PRECISE qu’à défaut de meilleur accord entre les parents :
— Le partage des vacances est décompté à partir du premier jour de la date officielle des vacances de l’Académie dont dépend l’établissement scolaire fréquenté par l’enfant, jusqu’à la date officielle de rentrée des classes, de telle sorte que si les enfants sont en vacances avant la date officielle (notamment
pour les vacances d’été), l’organisation prévue pour les périodes scolaires continuera à s’appliquer jusqu’à la date officielle des vacances ;
— La première partie des petites vacances scolaires débute le vendredi à la sortie des classes et prend fin le samedi à 19 heures et que la seconde partie débute le samedi à 19 heures et prend fin le lundi matin retour à l’école ;
— S’agissant du jeudi de l’ascension, et de l’éventuel pont organisé par l’établissement scolaire, les parents conviennent qu’il bénéficiera au parent qui doit accueillir les enfants le vendredi en vue du week-end avec eux, et en alternance, chaque année ;
— Si un jour férié tombe un vendredi, le parent qui doit accueillir les enfants en vue du week-end avec eux pourra les récupérer dès le jeudi soir ;
— En cas de demande de changement de l’organisation, ils conviennent également, et sauf meilleur accord, de respecter un délai de prévenance de trois mois pour les vacances d’été et d’un mois pour les petites vacances ;
— En cas d’indisponibilité ou d’absence de l’un des parents, les deux parents s’accordent pour faire appel à l’autre, en priorité, pour prendre en charge les enfants.

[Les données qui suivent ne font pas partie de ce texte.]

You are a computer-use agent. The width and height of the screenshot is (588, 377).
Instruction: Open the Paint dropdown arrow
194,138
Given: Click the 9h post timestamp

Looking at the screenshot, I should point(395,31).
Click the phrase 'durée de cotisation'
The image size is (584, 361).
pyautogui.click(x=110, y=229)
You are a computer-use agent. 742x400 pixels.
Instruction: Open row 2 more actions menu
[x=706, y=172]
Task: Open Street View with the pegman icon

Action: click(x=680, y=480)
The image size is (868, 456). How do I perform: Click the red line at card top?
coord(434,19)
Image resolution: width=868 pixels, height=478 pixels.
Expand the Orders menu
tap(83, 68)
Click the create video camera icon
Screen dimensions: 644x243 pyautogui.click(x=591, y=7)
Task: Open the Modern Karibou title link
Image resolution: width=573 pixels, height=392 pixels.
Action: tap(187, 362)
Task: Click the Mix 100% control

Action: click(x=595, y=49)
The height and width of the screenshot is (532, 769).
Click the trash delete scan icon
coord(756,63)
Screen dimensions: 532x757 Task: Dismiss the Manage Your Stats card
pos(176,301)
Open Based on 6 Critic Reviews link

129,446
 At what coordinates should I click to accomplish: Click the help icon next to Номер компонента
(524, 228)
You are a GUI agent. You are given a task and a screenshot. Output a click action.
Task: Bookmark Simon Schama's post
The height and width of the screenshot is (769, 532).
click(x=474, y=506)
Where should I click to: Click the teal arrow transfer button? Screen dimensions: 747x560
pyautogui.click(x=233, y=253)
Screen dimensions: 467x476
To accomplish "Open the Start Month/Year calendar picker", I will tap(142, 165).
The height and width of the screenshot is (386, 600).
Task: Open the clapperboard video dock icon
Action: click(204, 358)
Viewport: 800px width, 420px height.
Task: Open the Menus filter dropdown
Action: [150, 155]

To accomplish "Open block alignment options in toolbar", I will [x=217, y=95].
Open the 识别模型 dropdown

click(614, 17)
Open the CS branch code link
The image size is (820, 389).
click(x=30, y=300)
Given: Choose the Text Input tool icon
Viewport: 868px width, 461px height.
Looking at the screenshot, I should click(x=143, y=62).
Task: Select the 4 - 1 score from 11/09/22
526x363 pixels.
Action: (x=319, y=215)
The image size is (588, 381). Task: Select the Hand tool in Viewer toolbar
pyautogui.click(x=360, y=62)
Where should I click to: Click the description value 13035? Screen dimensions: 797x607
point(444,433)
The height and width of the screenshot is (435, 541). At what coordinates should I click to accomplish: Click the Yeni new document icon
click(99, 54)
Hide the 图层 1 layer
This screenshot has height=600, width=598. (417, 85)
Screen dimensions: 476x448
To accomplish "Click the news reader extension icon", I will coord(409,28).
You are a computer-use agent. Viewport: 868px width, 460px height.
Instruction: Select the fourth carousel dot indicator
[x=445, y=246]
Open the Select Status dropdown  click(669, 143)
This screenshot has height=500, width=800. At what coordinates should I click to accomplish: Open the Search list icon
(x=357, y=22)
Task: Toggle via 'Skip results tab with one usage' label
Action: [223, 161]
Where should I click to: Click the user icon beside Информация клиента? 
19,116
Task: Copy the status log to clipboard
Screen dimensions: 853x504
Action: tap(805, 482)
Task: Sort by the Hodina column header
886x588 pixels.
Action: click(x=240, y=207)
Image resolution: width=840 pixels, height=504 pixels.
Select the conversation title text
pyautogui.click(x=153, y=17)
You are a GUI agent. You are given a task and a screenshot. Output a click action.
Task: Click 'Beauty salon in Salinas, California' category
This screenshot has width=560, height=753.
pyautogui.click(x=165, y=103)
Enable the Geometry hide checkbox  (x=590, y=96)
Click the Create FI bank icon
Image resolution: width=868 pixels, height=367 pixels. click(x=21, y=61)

DIT que Monsieur [K] [E] prendra en charge directement :
— La totalité des frais de scolarité, voyages scolaires dans le cadre de l’école, du collège puis du lycée, frais de cantine des enfants jusqu’au baccalauréat ;
— La totalité des frais liés à l’inscription au club de tennis des enfants (Tir aux pigeons)
et au besoin l’y CONDAMNE ;
DIT que Madame [B] [L] prendra en charge directement les activités extrascolaires des enfants, hors tennis pris en charge par le père, soit : cours d’anglais, danse, piano, krav maga ou toute autre activité venant se substituer ou s’ajouter à celles-ci après accord préalable et conjoint sur le nouveau poste de dépense
et au besoin l’y CONDAMNE ;
DIT que chacun des parents procédera directement au règlement des frais fixes et quotidiens ainsi que des frais de vacances et de garde sur sa période d’hébergement ;
DIT que les frais d’habillement et équipements importants seront pris en charge par moitié par chacun des parents (chaussures, manteaux, équipements sportifs), les vêtements quotidien demeurant à la charge de chaque parent ;
DIT que les parents partageront les frais exceptionnels (voyages linguistiques, summer camp, séjours sportifs, colonies de vacances, trimestres à l’étranger, équipements sportif coûteux etc…) et les frais liés aux études supérieures des enfants décidés d’un commun accord, tant sur le principe que sur le montant et la contribution de chacun.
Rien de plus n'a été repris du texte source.